= What to work on =
I would like you to transcribe all of the data exactly.
- - - - - - -
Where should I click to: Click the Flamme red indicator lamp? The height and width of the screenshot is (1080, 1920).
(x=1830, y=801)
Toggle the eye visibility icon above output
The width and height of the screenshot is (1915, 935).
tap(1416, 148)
- - - - - - -
= Problem solution =
Where should I click to: Click the Flamme red indicator lamp? The height and width of the screenshot is (1080, 1920).
(x=1830, y=801)
Toggle the eye visibility icon above output
The width and height of the screenshot is (1915, 935).
tap(1416, 148)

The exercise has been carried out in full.